• **ЗАДАНИЯ**
1 – Выведите дословно фрагмент отрывка между словами «Многие слуху просто» и «Зачем убивать?», включая их самих.
2 – Ответьте по отрывку на три коротких вопроса:
(a) Что, по мнению сомневавшихся, сделал бы Вакорин, если бы захотел расстаться с Надеждой Ивановной?
(b) Что дядя Вася достал Матвееву в апреле?
(c) С кем Матвеев посоветовал дяде поговорить?

• **ИСХОДНЫЙ ОТРЫВОК**
========================
Многие слуху просто не поверили. Теперь, после всего случившегося, не то еще пойдут чесать языки. Другие допускали: ну хорошо, женщина. В жизни всякое бывает. Но что это объясняет? Если б Вакорин захотел расстаться с Надеждой Ивановной, развелся бы — и только. Убивать-то для этого зачем?

Зачем убивать?

Из показаний Г. Г. Матвеева, племянника В. И. Вакорина

«В апреле дядя Вася достал мне болотные сапоги. Я за ними приехал к нему на работу. Мы выпили, закусили. Дядя Вася стал жаловаться на свою жизнь с Надеждой Ивановной. Мол, ставит об этом в известность меня, первого из родственников. Я предложил: „Разведитесь“. Он сказал, что развестись не может, надо от нее избавиться. Я спросил: „Как?“ Он ответил: „Ножом или стрельнуть“. И поинтересовался, не возьмусь ли я за это дело. Я отказался и посоветовал поговорить с моим приятелем Володькой Монастырских…»
========================
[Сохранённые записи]
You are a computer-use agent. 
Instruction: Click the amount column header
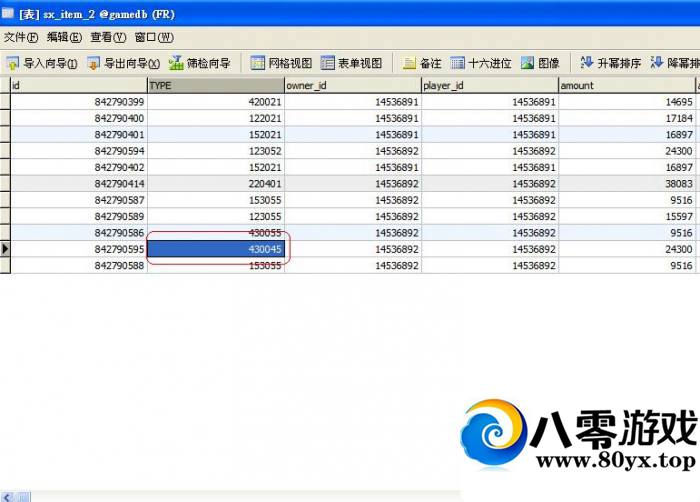point(625,86)
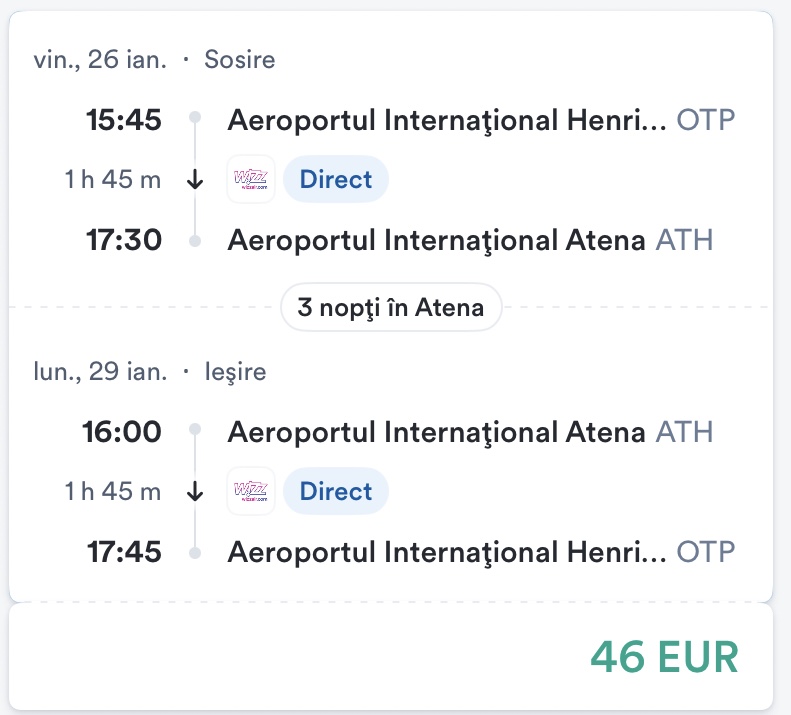Image resolution: width=791 pixels, height=715 pixels.
Task: Click the timeline dot next to 16:00
Action: [196, 431]
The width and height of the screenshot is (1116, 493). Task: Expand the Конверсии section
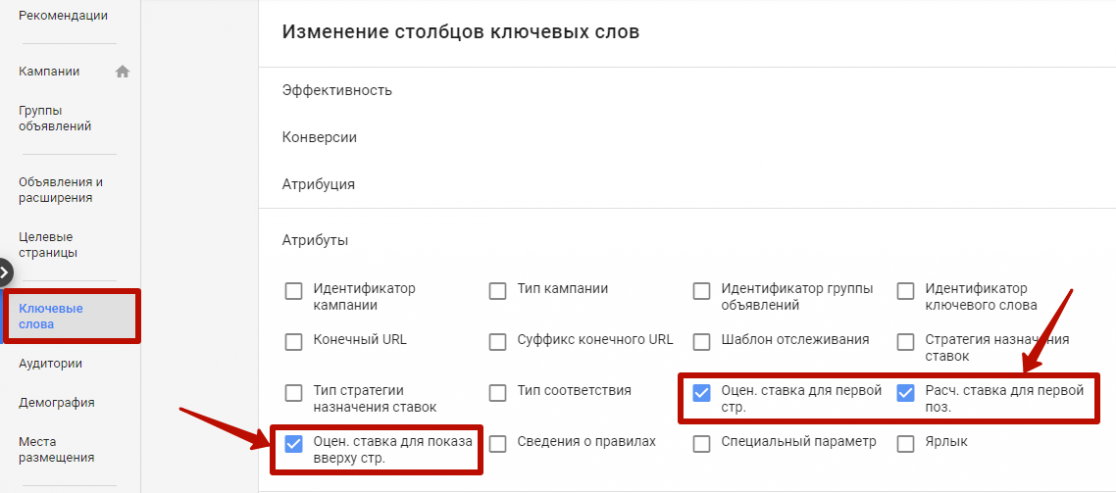320,137
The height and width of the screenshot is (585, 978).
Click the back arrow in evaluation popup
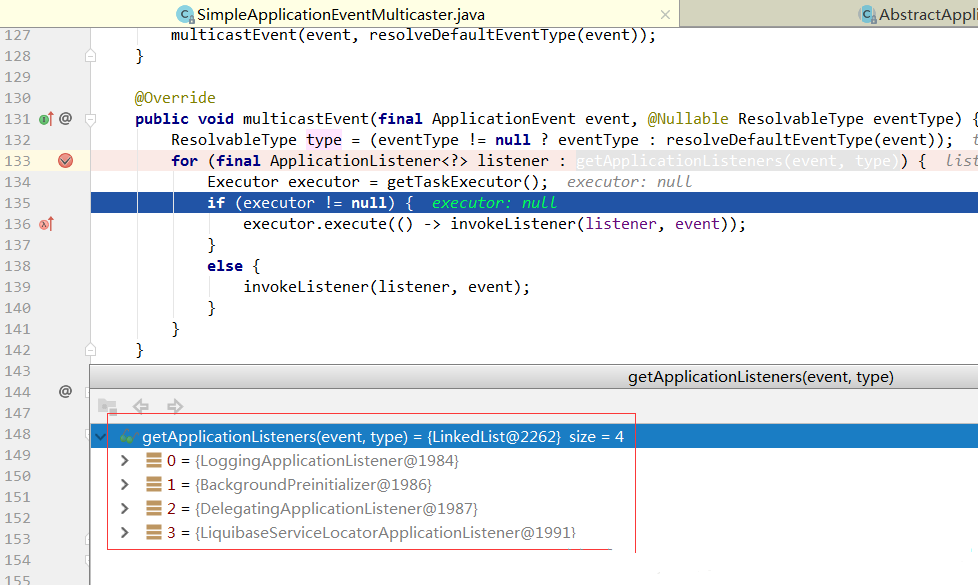141,406
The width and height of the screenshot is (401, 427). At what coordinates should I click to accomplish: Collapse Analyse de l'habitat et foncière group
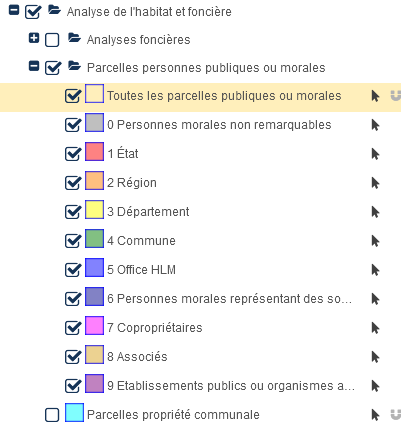click(x=14, y=10)
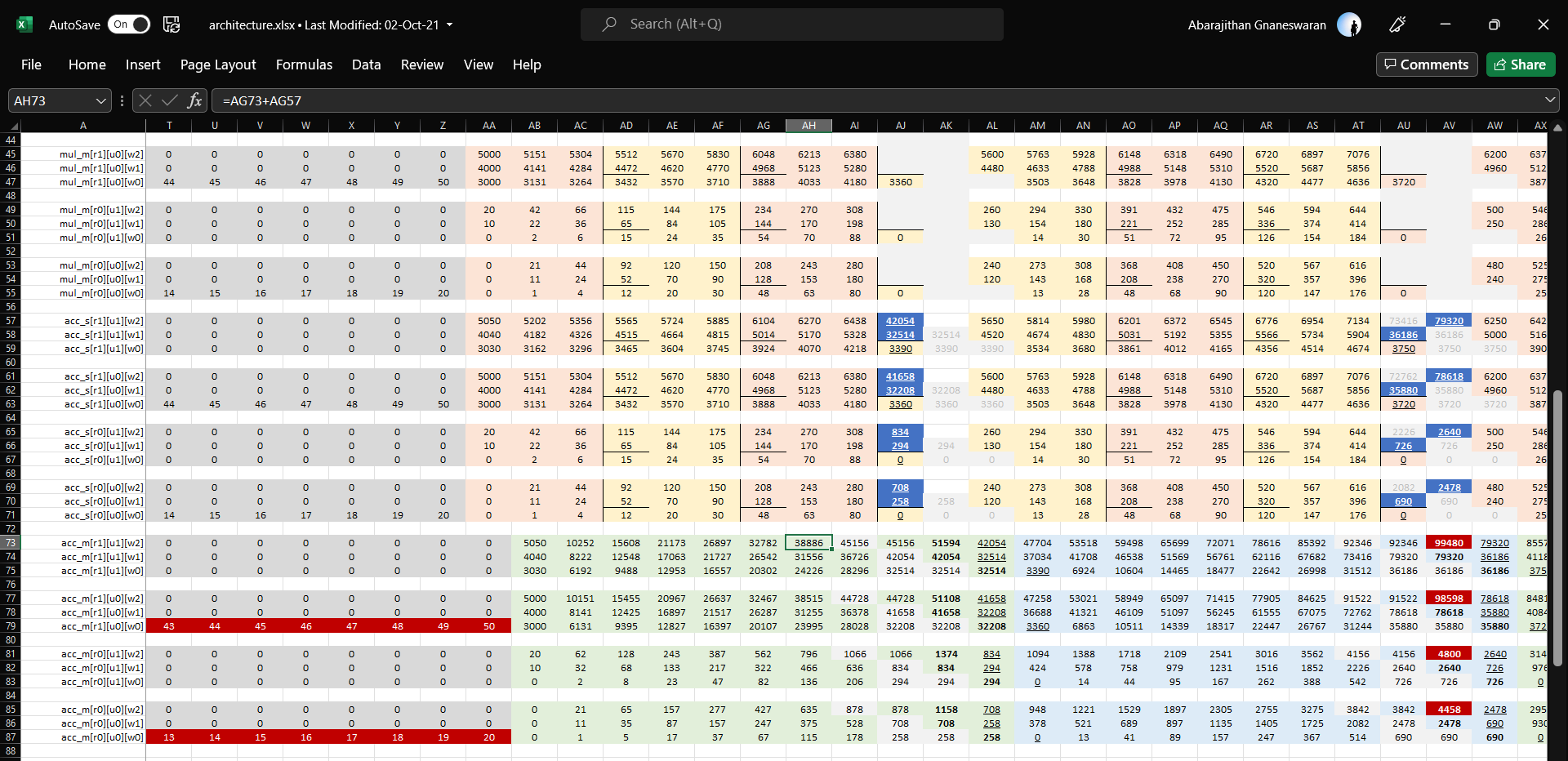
========================
• **ИТОГОВЫЕ ОТВЕТЫ**
1 –
Многие слуху просто не поверили. Теперь, после всего случившегося, не то еще пойдут чесать языки. Другие допускали: ну хорошо, женщина. В жизни всякое бывает. Но что это объясняет? Если б Вакорин захотел расстаться с Надеждой Ивановной, развелся бы — и только. Убивать-то для этого зачем?

Зачем убивать?

2 –
(a) Развелся бы.
(b) Болотные сапоги.
(c) С его приятелем Володькой Монастырских.